Systemic antibiotics are being overprescribed in Australia for impetigo and the blame lies partly in the lack of clear recommendations against this in dermatology guidelines, researchers say.

A review of data from 683 GP registrar consultations for new cases of impetigo found that solely systemic antibiotics were prescribed in 306 (44.8%), both systemic and topical antibiotics in 100 (14.6%)  solely topical antibiotics in 239 (35%) and 38 (5.6%) of patients were not prescribed antibiotics.

The study investigators said the rates of prescribing of systemic antibiotics by Australian early career doctors were much higher those seen in other countries such as Holland, where only 14% of patients with impetigo were prescribed oral antibiotics, while 64% were managed with topical antibiotics and 22% were managed without antibiotics.

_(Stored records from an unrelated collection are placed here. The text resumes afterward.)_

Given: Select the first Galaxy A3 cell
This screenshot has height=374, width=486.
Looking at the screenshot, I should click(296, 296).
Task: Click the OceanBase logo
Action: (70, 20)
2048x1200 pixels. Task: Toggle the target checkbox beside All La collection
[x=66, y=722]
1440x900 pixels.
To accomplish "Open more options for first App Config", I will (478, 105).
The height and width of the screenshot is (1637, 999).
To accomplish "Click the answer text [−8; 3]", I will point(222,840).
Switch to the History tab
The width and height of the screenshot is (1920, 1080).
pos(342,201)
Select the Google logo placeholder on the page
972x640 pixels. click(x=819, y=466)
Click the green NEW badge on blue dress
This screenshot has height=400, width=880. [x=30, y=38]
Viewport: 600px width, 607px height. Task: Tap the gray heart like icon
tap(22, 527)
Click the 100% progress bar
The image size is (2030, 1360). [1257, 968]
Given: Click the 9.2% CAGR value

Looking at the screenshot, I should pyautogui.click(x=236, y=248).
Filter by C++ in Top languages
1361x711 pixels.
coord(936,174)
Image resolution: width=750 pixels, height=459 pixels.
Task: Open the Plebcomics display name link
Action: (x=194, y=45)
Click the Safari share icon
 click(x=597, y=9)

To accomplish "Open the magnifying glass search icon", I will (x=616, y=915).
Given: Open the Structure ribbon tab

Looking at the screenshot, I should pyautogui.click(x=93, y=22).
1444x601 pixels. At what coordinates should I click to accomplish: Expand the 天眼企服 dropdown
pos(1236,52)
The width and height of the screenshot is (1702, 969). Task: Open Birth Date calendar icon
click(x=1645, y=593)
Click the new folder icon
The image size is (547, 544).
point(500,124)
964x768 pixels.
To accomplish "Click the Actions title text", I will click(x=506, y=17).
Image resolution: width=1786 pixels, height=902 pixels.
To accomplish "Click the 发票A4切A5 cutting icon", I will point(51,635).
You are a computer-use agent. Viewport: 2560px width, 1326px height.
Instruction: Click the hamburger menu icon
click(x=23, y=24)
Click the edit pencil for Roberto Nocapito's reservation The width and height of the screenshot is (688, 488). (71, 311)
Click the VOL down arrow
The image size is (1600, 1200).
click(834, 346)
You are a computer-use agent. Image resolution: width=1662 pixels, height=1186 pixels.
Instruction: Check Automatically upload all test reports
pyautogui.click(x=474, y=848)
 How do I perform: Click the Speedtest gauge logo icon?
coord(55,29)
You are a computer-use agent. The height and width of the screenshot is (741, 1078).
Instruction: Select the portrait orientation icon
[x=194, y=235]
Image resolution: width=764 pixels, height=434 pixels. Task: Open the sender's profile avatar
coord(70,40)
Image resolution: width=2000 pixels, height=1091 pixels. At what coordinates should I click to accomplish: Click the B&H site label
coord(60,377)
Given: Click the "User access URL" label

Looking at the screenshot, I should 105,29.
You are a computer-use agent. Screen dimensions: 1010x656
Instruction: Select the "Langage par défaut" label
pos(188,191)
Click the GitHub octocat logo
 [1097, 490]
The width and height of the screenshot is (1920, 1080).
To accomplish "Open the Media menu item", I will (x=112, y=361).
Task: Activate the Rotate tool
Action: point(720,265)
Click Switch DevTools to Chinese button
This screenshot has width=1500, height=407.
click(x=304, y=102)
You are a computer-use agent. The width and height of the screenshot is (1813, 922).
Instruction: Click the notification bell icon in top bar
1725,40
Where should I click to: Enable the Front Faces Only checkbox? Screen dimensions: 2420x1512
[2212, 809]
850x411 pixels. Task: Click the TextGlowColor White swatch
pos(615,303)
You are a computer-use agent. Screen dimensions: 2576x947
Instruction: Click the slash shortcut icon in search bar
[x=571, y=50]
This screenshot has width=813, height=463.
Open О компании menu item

The difference might be because dermatology guidelines in countries such as Holland and New Zealand encourage the use of topical antibiotics first line, irrespective of impetigo severity, and also encourage non-antibiotic treatment for limited lesions.

In contrast, Australia’s Therapeutic Guidelines Dermatology currently recommend topical antibiotics for ‘localised skin sores’ and systemic antibiotics only for ‘multiple skin sores or recurrent infection’ but do not define ‘localised’ or ‘multiple’, they noted.

“This lack of definition may explain high proportions of systemic antibiotic prescribing in our Australian early-career GPs,” they wrote in BMJ Open.

The lack of clarity in dermatology guidelines for impetigo “allows room for significant subjectivity and variation in clinical decision-making, potentially compromising antibiotic stewardship.”

Guidelines should also include explicit wording to discourage prescribing of both topical and systemic antibiotics for new impetigo case, the study authors advised.

Inappropriate use of broad spectrum systemic antibiotics is another area where guidelines could be better worded. In the Australian study, cephalexin was the most commonly prescribed antibiotic (54%) despite di/flucloxacillin being recommended as first line systemic antibiotic for treatment of impetigo.

“Australian guidelines for impetigo comment that cephalexin may be used instead of flucloxacillin for children due to greater tolerability and better palatability of the liquid formulation,” the authors noted.

“Though medication compliance is important, this ‘escape’ clause in Australia may foster a culture that allows unnecessary broad-spectrum antibiotic prescription simply because it is ‘easier’ than using appropriate narrow-spectrum treatment.”

They observed that most European guidelines and the NZ guidelines do not recommend cephalexin, and flucloxacillin is usually prescribed.

“More clarity of guidelines, including criteria for severity of disease, could steer towards more appropriate use,” the study authors concluded

Australian Therapeutic Guidelines recommendations for impetigo

  • For localised skin sores, recommendation is: mupirocin 2% ointment.
  • For multiple impetigo lesions or recurrent infection, recommendation is: di/flucloxacillin (cephalexin may be used for patients with non-immediate hypersensitivity to penicillins or in children due to greater tolerability and better palatability of liquid formula).
  • For patients with anaphylaxis to penicillins, the recommendation is: trimethoprim+sulfamethoxazole.